General George S. Patton was a legendary figure in World War II. But he was not necessarily well-liked by President Franklin Roosevelt or General Dwight Eisenhower, the Supreme Commander of the Allied Forces in Europe. Patton was supremely arrogant. He had a brash and audacious manner – always looking for the limelight. His language was atrocious. He disregarded orders on multiple occasions. He was sometimes overly harsh with his own soldiers (particularly if they were afraid in combat). And he repeatedly made public statements that offended America’s allies in the war effort (creating public relations headaches for President Roosevelt). Because of these traits, Patton was reprimanded, bypassed for promotion, kept from certain assignments and was even relieved of command on several occasions.
And yet Eisenhower turned to Patton again and again because he was the one general who would press the battle. The other generals would wait and delay until the advantage was lost. But Patton’s armies were on the move. Patton refused to give up ground. The armies under his command had a reputation for always advancing.
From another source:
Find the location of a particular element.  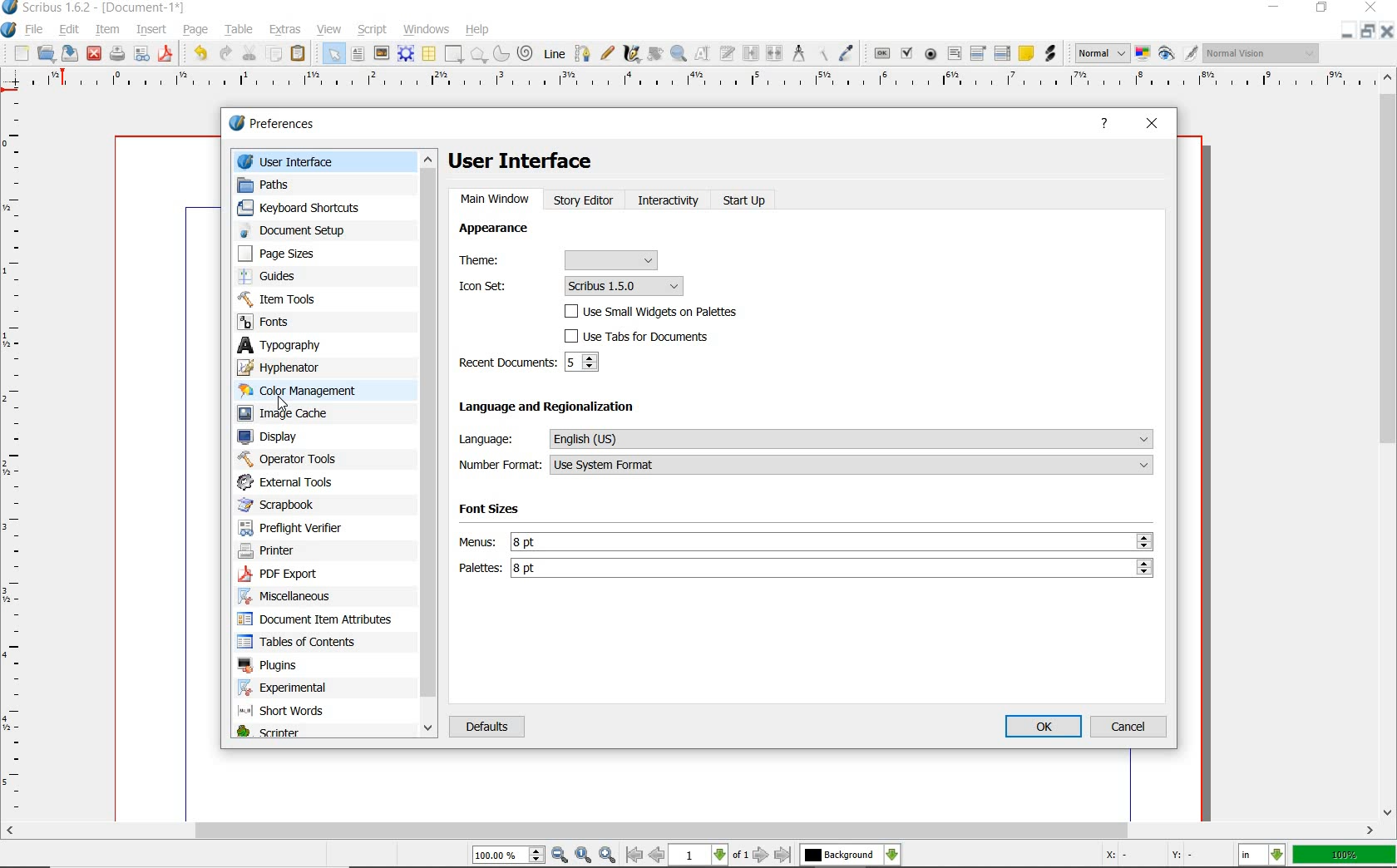

hyphenator is located at coordinates (304, 367).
We too are engaged in a spiritual battle. The battle is not against people or nations but against the powers of darkness in the spiritual realm. And we are not simply to play defense. Rather we have been authorized and commissioned to engage the battle under the banner of King Jesus. We are to hold our position and refuse to give up ground to the enemy (Ephesians 6:13). And we are to press the battle into enemy territory – to the very gates of hell (Matthew 16:18). We are to make disciples to the uttermost parts of the earth (Matthew 28:18-20).
There are many aspects of Patton’s life that we should not emulate. But we should be challenged by his passion and persistence in a great cause.